In a typical game, a referee who waves play on is hailed a hero versus the assistant who wants play pulled back for a minor infraction. This is now the view that many of VAR’s opposition hold against it – that to add a new technology which disrupts play (regardless of its benefits) is changing the way football is played, and not necessarily for the greater good.
This season alone we have seen numerous controversial VAR decisions which have been decisive in final scores. Brighton’s 3-2 win over Everton saw the first Premier League penalty given that was not initiated by the referee. It was also one that was later admitted to having been an incorrect decision.
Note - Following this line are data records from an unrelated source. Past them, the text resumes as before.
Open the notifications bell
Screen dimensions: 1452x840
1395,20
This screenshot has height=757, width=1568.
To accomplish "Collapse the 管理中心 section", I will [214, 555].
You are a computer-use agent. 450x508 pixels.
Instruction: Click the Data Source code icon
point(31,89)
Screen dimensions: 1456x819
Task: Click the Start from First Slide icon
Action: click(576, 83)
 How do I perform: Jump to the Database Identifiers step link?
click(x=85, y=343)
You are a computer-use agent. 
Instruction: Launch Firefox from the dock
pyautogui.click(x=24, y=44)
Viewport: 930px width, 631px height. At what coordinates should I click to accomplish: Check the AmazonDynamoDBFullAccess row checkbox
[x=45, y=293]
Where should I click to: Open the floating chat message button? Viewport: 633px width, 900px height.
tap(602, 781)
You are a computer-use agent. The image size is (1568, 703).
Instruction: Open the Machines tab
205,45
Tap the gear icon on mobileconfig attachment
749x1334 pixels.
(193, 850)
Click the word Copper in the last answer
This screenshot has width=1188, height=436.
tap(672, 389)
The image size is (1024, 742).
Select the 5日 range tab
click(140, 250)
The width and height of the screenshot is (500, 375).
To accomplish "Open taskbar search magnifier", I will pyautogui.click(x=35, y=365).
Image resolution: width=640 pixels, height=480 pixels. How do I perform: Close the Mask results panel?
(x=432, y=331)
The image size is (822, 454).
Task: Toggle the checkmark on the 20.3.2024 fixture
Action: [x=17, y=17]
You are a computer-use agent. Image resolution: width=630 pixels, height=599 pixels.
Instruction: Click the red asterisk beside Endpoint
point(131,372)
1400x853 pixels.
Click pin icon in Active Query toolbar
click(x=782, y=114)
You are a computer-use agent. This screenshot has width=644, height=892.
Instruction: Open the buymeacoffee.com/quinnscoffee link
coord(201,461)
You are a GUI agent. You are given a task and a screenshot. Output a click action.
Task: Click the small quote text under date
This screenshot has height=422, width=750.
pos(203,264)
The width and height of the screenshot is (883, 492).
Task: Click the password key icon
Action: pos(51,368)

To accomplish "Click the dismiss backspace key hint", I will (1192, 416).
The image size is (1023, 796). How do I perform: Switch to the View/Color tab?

Michael Keane’s light touch on Aaron Conolly was met with no whistle from the referee, as well as a “there’s certainly no way that’s a foul” from the commentary box but minutes later it was ruled as a penalty by VAR. So fundementally the problem with VAR is that the good it does is currently far outweighed by its impact on the games.
What are the benefits?
For those on the other side of the fence, VAR is a long-overdue addition to the sport. Football and controversy have always gone hand-in-hand. Bad decisions are endlessly debated in social circles, post-match interviews and morning television but the introduction of VAR is an attempt to bring some balance by offering a complete view of any dubious on-pitch incidents.
A referee’s view of the action does not always give them a clear picture. Prior to the introduction of goal-line technology, an over the line scramble would just as often have been a linesmen’s guess as it would an obvious goal.
The point of VAR is to mitigate any inaccuracies (outside of just goal-line replays), making them a rarity instead of the norm, regardless of how much the FA may love the media circus and attention that a game-changing decision can bring.
It could be said that at the core of most arguments against its usage are the the problem with VAR lies more with its use as opposed to the intention behind it. Decisions like the Brighton penalty, despite being an outlier, show that it doesn’t matter how many angles or extra-opinions you have of an incident, the wrong decision can still be given, even when they go against the referee.
There have been suggestions that video refereeing in football should be handled in a similar manner to that of Rugby and other sports. Each side is allowed one, or a number of reviews per game, and the crowd and fans at home should be able to hear the discussion between the referee and the VAR assistants.
For most, VAR is a love it or hate it addition to football. Most would agree that ironing out any potential clear and obvious errors is definitely a positive for the game; however the problem with VAR lies in its application. We can always chalk this season’s controversies down to teething problems, and look to see what changes will be made moving into the next year.